Il Protocollo sancisce inoltre: “La celebrazione del sacramento della Confermazione è rinviata” (3.10). Perché è più contagiosa? E le prime comunioni? Le ordinazioni diaconali o sacerdotali o episcopali?

In ogni caso, così dispone il diritto generale della Chiesa: “Il vescovo diocesano è tenuto all’obbligo di curare che il sacramento della confermazione sia conferito ai sudditi che lo richiedono nel dovuto modo e ragionevolmente” (CJC can. 885 – §1). E non può certo un ordine firmato dal signor Conte far cadere in prescrizione di tale obbligo degli ordinari.

Il Protocollo, infine, invita a ricordare “la dispensa dal precetto festivo per motivi di età e di salute” (5.2). Ma la dispensa, ossia l’esonero dall’osservanza di una legge puramente ecclesiastica in un caso particolare, può essere concessa solo da quelli che godono di potestà esecutiva, entro i limiti della loro competenza, e altresì da quelli cui compete (cfr. CJC can. 85).

Non risulta la natura della potestas dispensatoria del presidente del Consiglio dei ministri, perché nell’ordinamento civile la norma è obbligatoria, né quella del cardinale Bassetti per quella ecclesiastica, che la detiene limitatamente alla diocesi di cui è il legittimo ordinario.

Parimenti, dobbiamo chiederci: il cardinal Bassetti come presidente della Cei aveva titolo per negoziare con lo Stato materie che il Diritto generale della Chiesa riserva alla Sede Apostolica o agli ordinari, “ferma restando la potestà di istituzione divina che il vescovo ha nella sua Chiesa particolare (Apostolorum Successores n 65-66)? E “a parte i casi in cui la legge della Chiesa o uno speciale mandato della Sede Apostolica abbia loro attribuito potere vincolante, l’azione congiunta propria di queste assemblee episcopali deve avere, come criterio primario di azione, il delicato e attento rispetto della responsabilità personale di ciascun vescovo in relazione alla Chiesa universale e alla Chiesa particolare a lui affidata” (Ibidem n. 68)

Per tutte le ragioni elencate, il Protocollo, giuridicamente, sia sotto il profilo della legalità repubblicana sia sotto quello canonico-ecclesiastico, non vale la carta su cui è stato scritto.
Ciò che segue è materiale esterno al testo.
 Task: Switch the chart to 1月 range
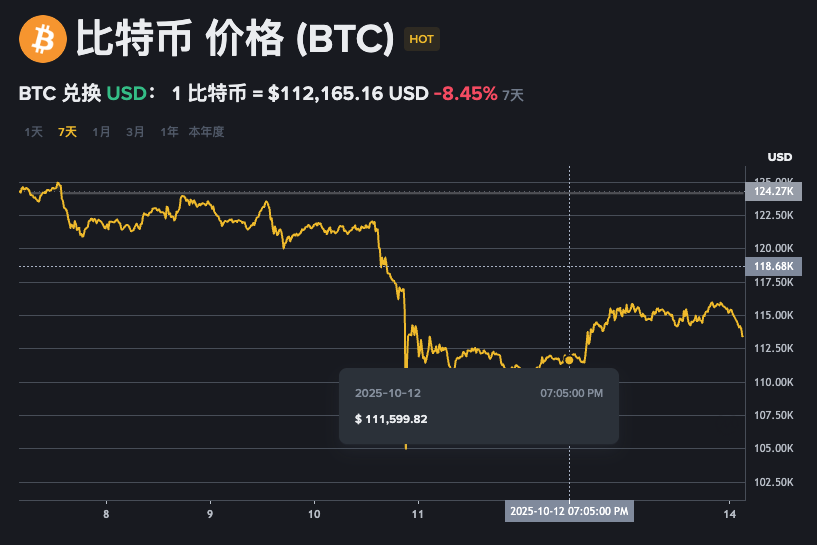tap(101, 131)
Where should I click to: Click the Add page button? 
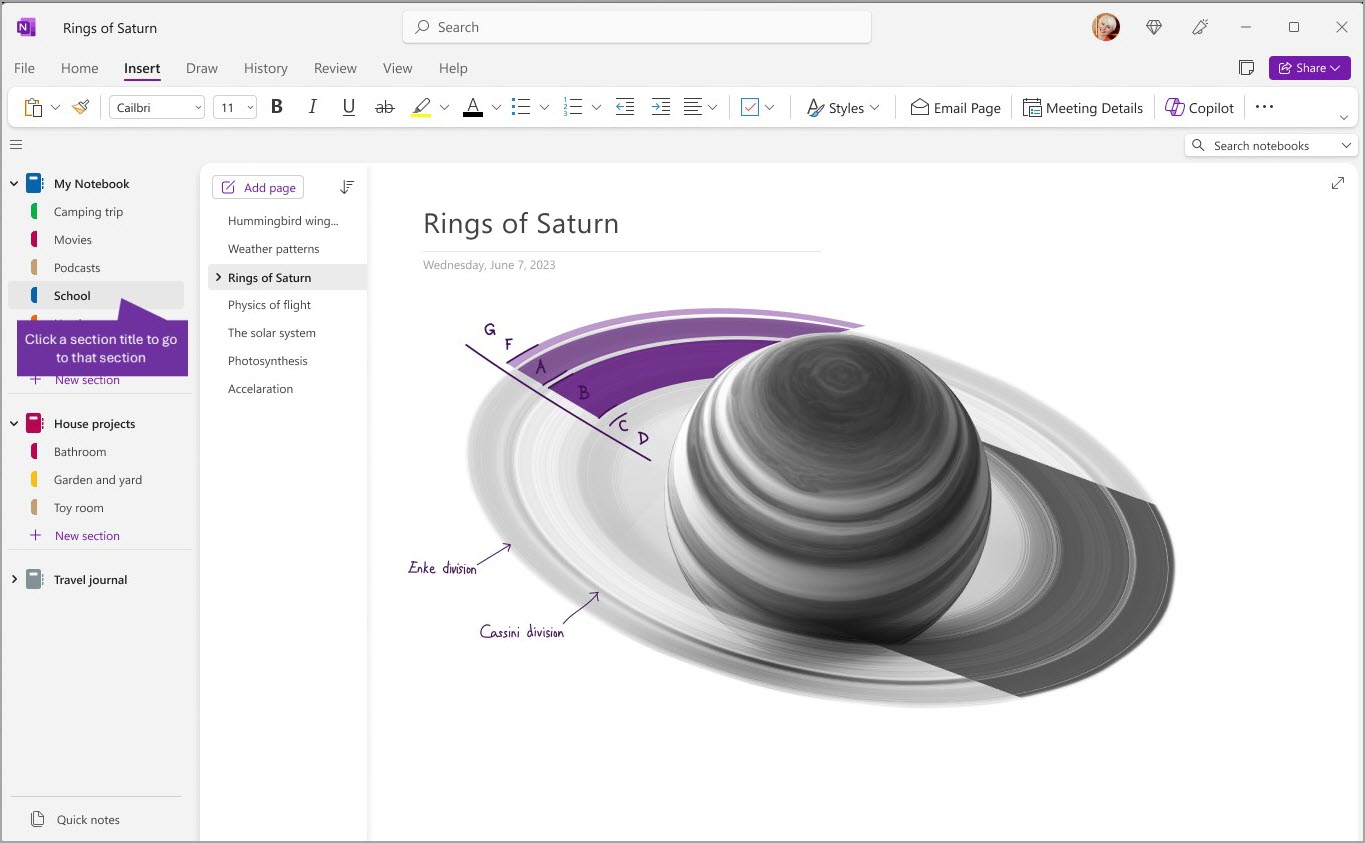[x=257, y=187]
Calligone, il castrato maestro di corte di Valentiniano II, rimproverando sant’Ambrogio per essersi erto contro l’imperatore a difesa della libertas et potestas Ecclesiae, così minacciò il santo vescovo di Milano: “Come, me vivente, tu osi disprezzare Valentiniano? Io ti spaccherò il capo”.

“Che Dio te lo permetta!” rispose Ambrogio. “Io soffrirò allora ciò che soffrono i vescovi e tu avrai fatto ciò che sanno fare gli eunuchi”.

In questa contemporanea e stantia saga di un pasticcio brutto, che si è consumato fra circonvallazione Aurelia 50 e piazza Colonna 370, è ormai ben difficile capire chi siano i vescovi e chi i castrati.